◆ Problem
Output the data as a Markdown table with the columns Position and Text, giving a row number and the line in each row and leaving blank lines out. Cover only the lines starting at the one that contains "The width and" and ending at the one that contains "Looking at the screenshot, I should (545, 234).", and omit the pictures.

◆ Dataset content
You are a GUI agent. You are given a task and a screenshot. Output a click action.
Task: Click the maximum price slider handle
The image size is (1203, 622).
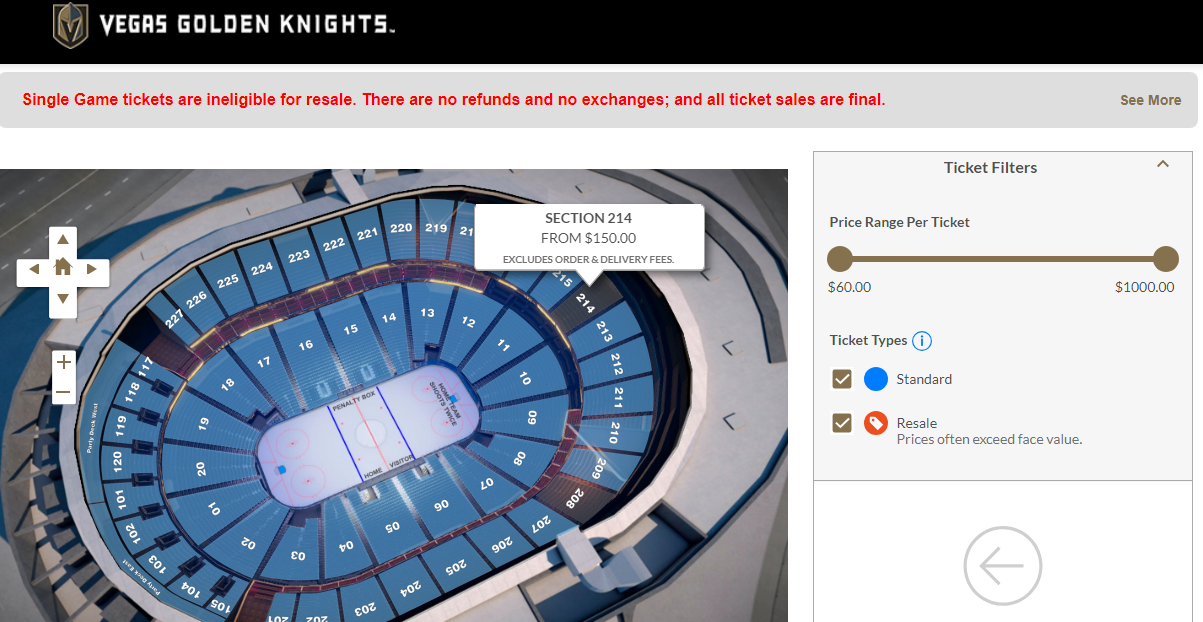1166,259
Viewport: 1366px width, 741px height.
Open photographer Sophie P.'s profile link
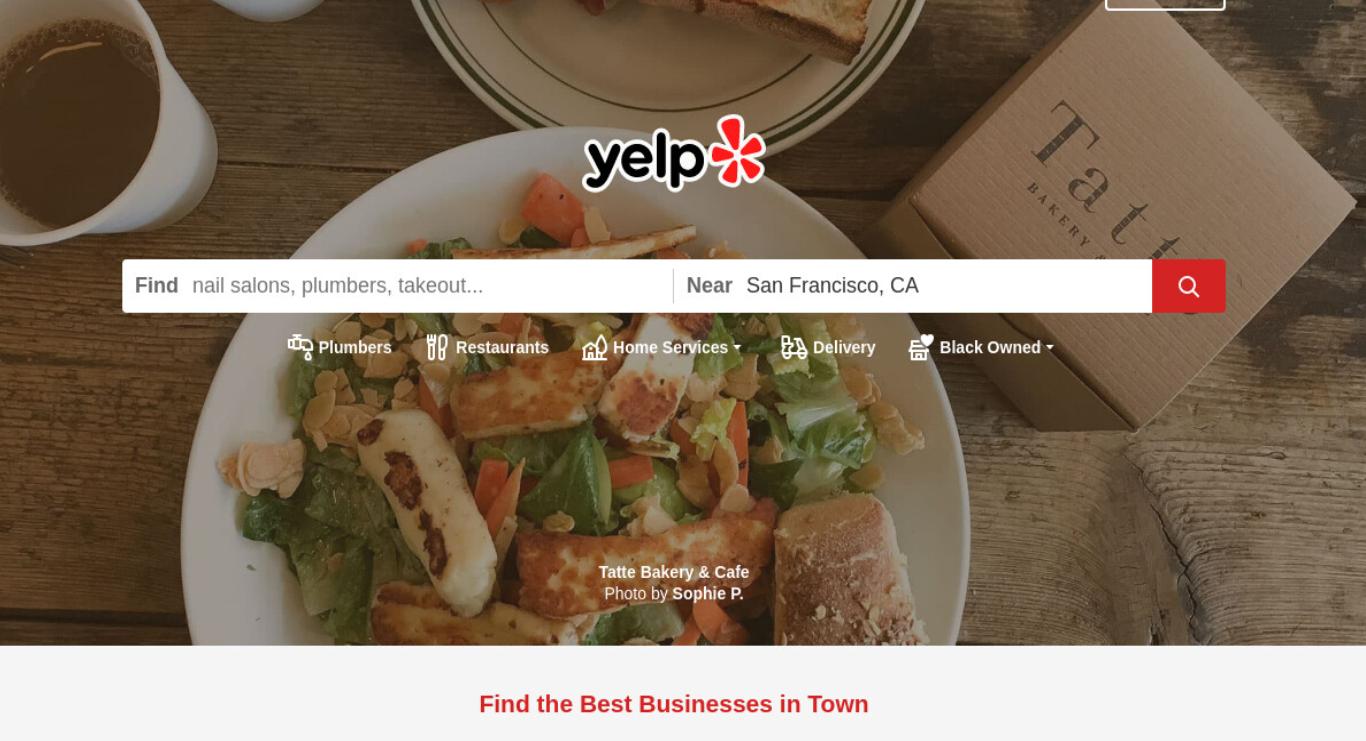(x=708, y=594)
* * *
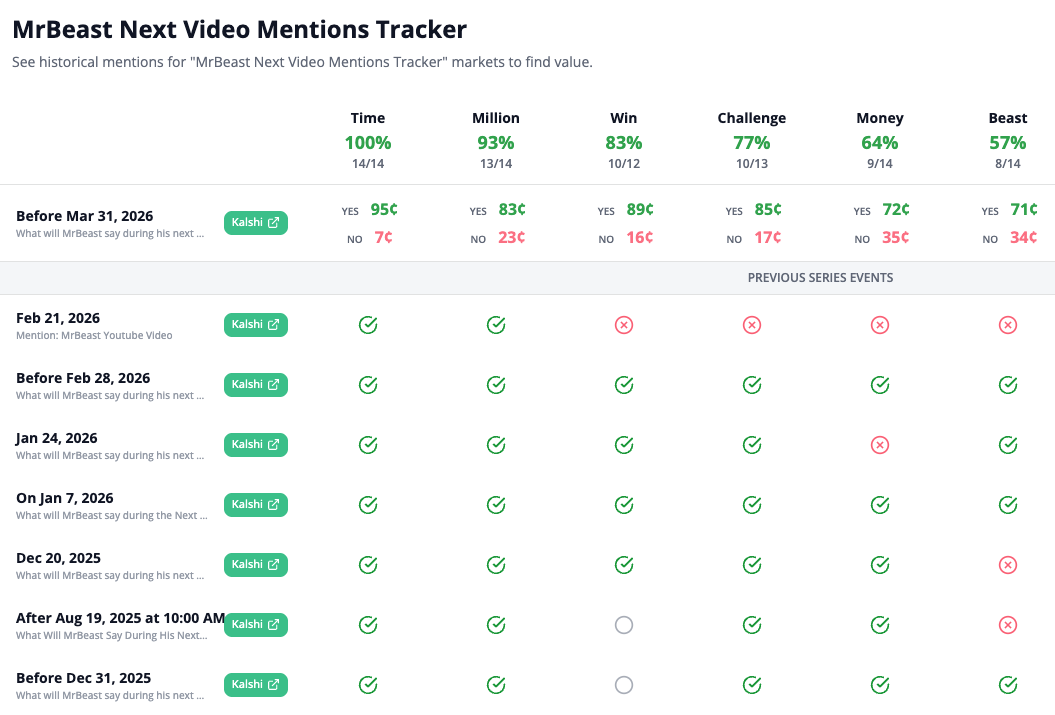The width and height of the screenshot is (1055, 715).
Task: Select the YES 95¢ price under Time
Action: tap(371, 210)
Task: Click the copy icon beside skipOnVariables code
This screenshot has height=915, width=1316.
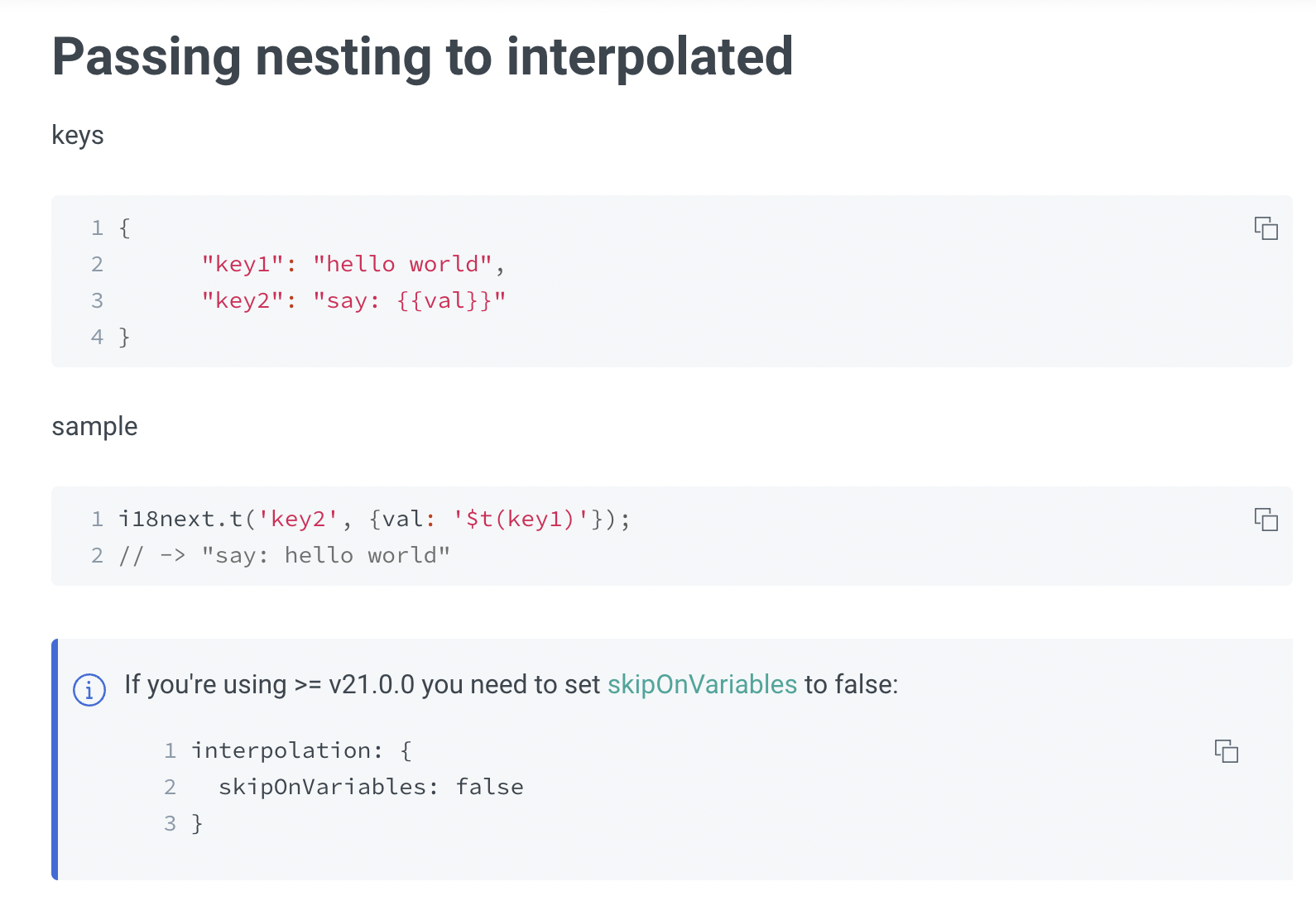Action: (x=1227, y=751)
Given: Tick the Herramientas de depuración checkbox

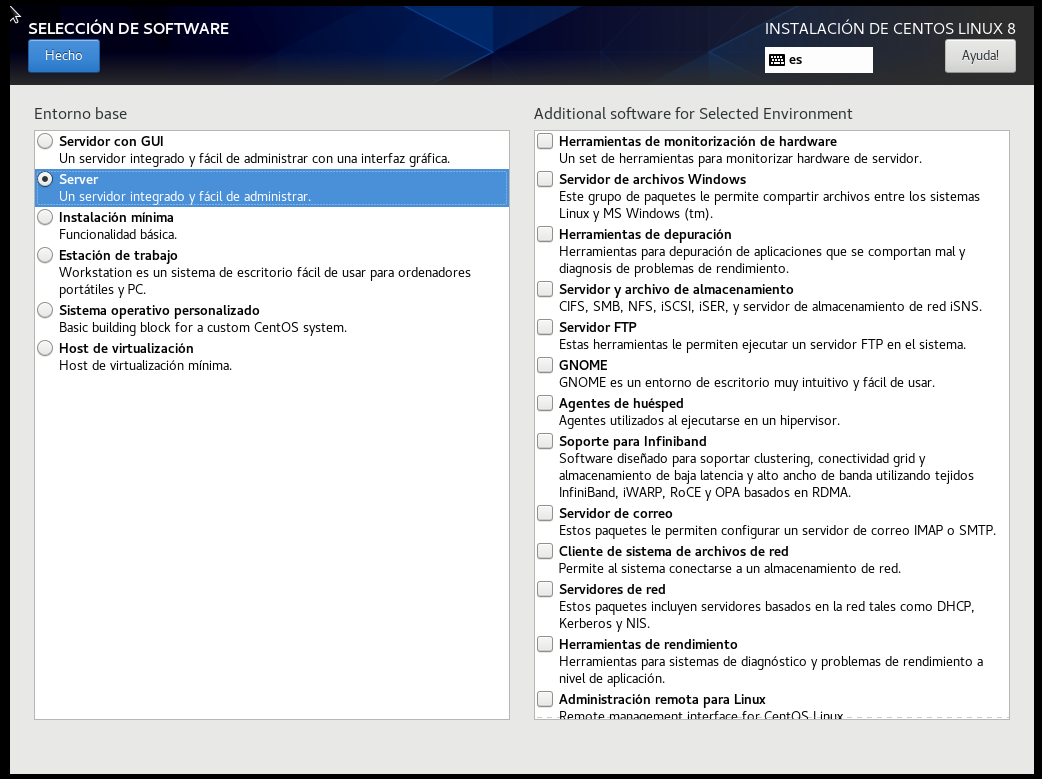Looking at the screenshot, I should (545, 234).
==
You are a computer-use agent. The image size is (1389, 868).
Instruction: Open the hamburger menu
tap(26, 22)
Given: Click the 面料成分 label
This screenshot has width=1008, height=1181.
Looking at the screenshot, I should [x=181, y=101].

◆ Solution to this exercise
| Position | Text |
|---|---|
| 1 | The width and height of the screenshot is (1055, 715). |
| 2 | Task: Select the YES 95¢ price under Time |
| 3 | Action: tap(371, 210) |
| 4 | Task: Click the copy icon beside skipOnVariables code |
| 5 | This screenshot has height=915, width=1316. |
| 6 | Action: (x=1227, y=751) |
| 7 | Given: Tick the Herramientas de depuración checkbox |
| 8 | Looking at the screenshot, I should (545, 234). |